Certain input creates extremely long runtime and memory leak #29

Open
radeklat opened this issue Apr 12, 2014 · 15 comments
Open

Certain input creates extremely long runtime and memory leak #29

radeklat opened this issue Apr 12, 2014 · 15 comments
Labels

Comments

@radeklat
Copy link

@radeklat radeklat commented Apr 12, 2014

I am using chardet as part of a web crawler written in python3. I noticed that over time (many hours), the program consumes all memory. I narrowed down the problem to a single call of chardet.detect() method for certain web pages.

After some testing, it seems that chardet has problem with some special input and I managed to get a sample of such an input. It consumes on my machine about 220 MB of memory (however, the input is 2.5 MB) and takes about 1:22 minutes to process (in contrast to 43 ms when the file is truncated to about 2 MB). It seems not to be limited to python3, in python2 the memory consumption is even worse (312 MB).

Versions:

Fedora release 20 (Heisenbug) x86_64
chardet-2.2.1 (via pip)
python3-3.3.2-11.fc20.x86_64
python-2.7.5-11.fc20.x86_64

How to reproduce:

I cannot attach any files to this issue so I uploaded them to my dropbox account: https://www.dropbox.com/sh/26dry8zj18cv0m1/sKgP_E44qx/chardet_test.zip Please let me know of a better place where to put it if necessary.
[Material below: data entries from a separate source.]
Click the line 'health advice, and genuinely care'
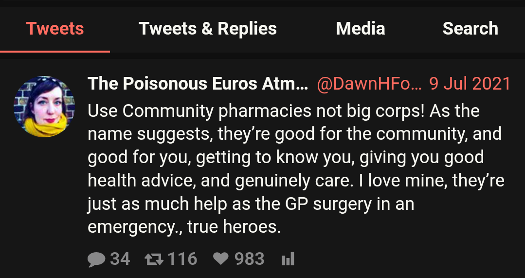Viewport: 525px width, 278px height. 226,181
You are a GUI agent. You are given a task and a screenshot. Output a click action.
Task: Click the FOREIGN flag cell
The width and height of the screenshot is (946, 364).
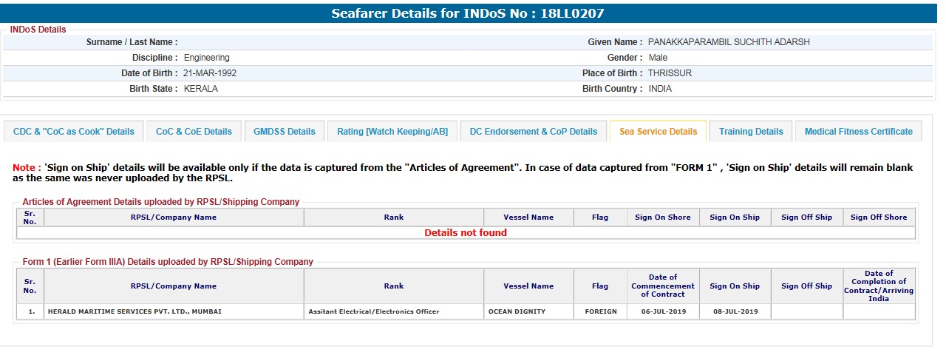600,311
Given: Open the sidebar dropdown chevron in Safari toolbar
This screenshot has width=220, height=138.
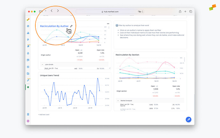Looking at the screenshot, I should pos(45,11).
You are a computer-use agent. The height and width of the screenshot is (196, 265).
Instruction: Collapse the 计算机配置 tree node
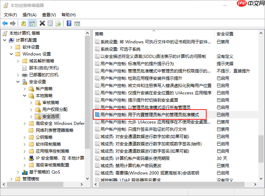pos(5,40)
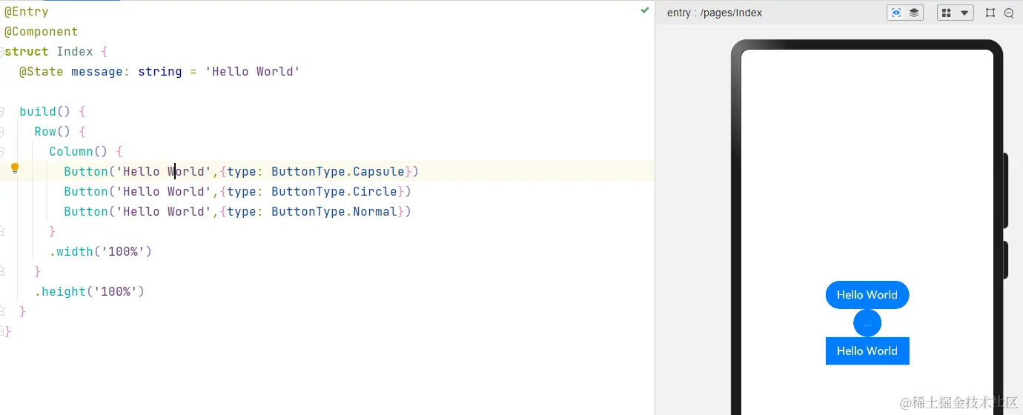Expand the device profile dropdown arrow
Image resolution: width=1023 pixels, height=415 pixels.
[x=964, y=13]
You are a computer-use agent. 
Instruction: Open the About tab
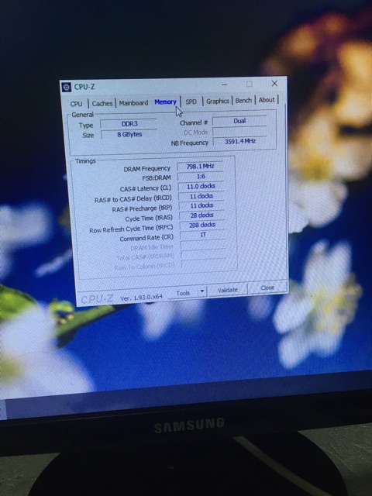tap(267, 100)
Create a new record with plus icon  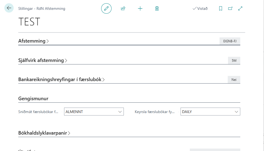[x=140, y=8]
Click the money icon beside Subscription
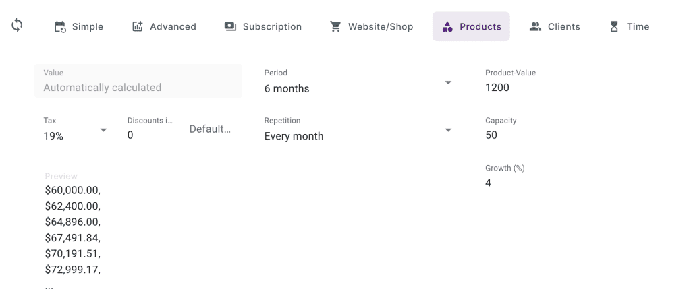Viewport: 691px width, 306px height. tap(230, 27)
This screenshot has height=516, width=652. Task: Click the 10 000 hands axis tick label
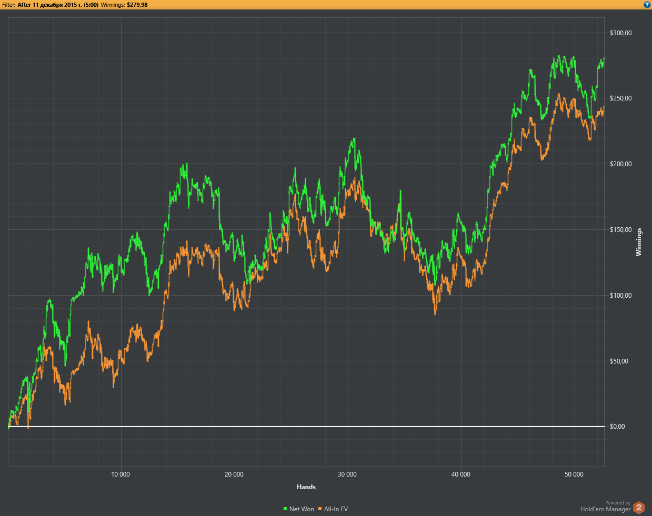121,474
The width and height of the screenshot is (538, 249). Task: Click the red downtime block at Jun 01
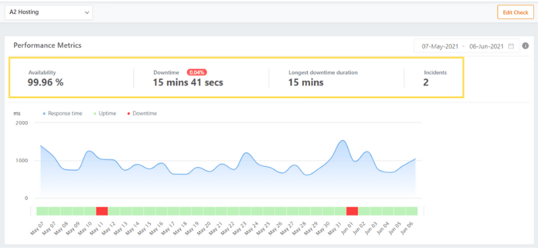[x=352, y=211]
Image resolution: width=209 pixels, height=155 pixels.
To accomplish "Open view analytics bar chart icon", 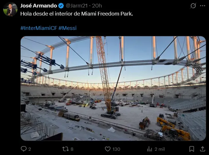I will click(150, 149).
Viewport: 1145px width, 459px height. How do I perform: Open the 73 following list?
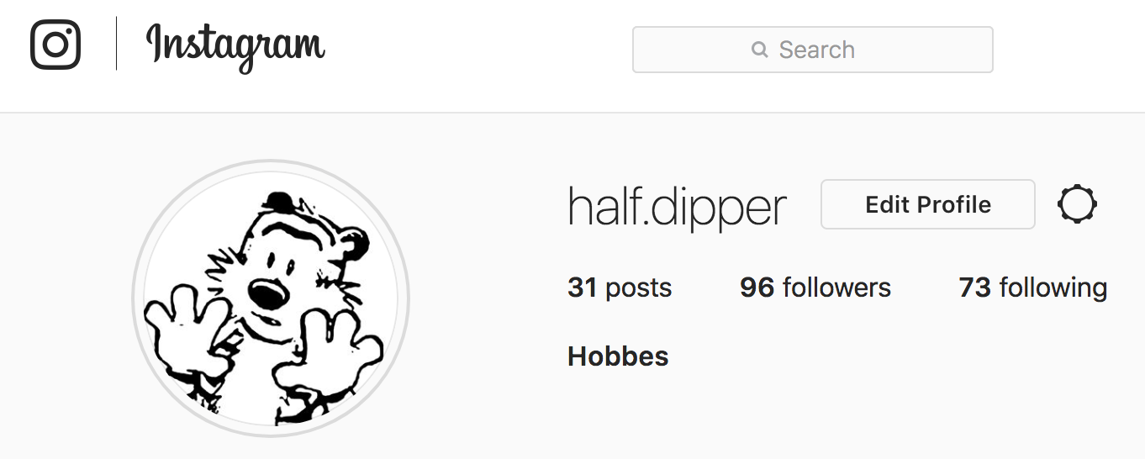tap(1033, 288)
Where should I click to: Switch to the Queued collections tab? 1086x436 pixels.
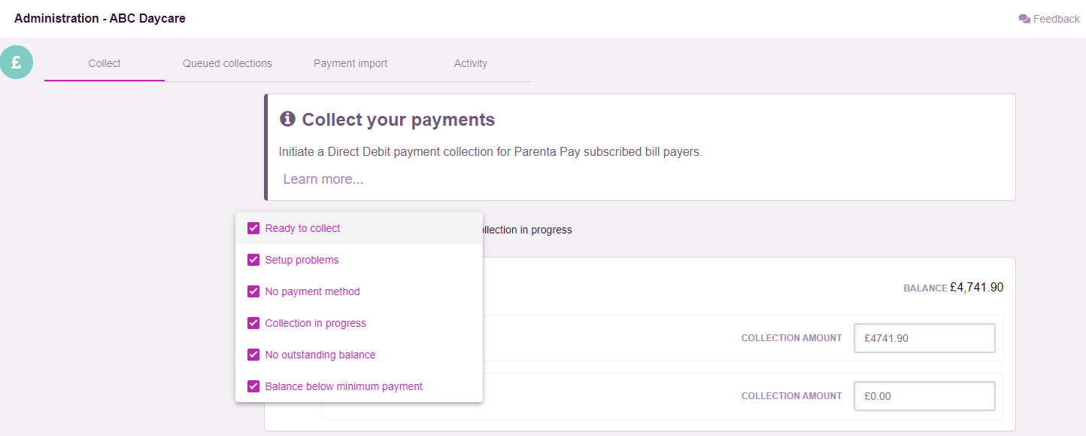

Here is an overview of the content and the results:

setup='import chardet; html = open("mem_leak_html.txt", "rb").read()'
python3 -m timeit -s "$setup"  'chardet.detect(html[:2543482])'
# produces: 10 loops, best of 3: 43 ms per loop
python3 -m timeit -s "$setup"  'chardet.detect(html[:2543483])'
# produces: 1 loops, best of 3: 1min 22s per loop
python3 mem_leak_test.py
# produces:
# Good input left 2.65 MB of unfreed memory.
# Bad input left 220.16 MB of unfreed memory.

python -m timeit -s "$setup"  'chardet.detect(html[:2543482])'
# produces: 10 loops, best of 3: 41.7 ms per loop
python -m timeit -s "$setup"  'chardet.detect(html[:2543483])'
# produces: 10 loops, best of 3: 111 sec per loop
python mem_leak_test.py
# produces:
# Good input left 3.00 MB of unfreed memory.
# Bad input left 312.00 MB of unfreed memory.
mem_leak_test.py:
import resource
import chardet
import gc

mem_use = lambda: resource.getrusage(resource.RUSAGE_SELF).ru_maxrss / 1024
html = open("mem_leak_html.txt", "rb").read()

def test(desc, instr):
    gc.collect()
    mem_start = mem_use()
    chardet.detect(instr)    
    gc.collect()
    mem_used = mem_use() - mem_start
    print('%s left %.2f MB of unfreed memory.' % (desc, mem_used))    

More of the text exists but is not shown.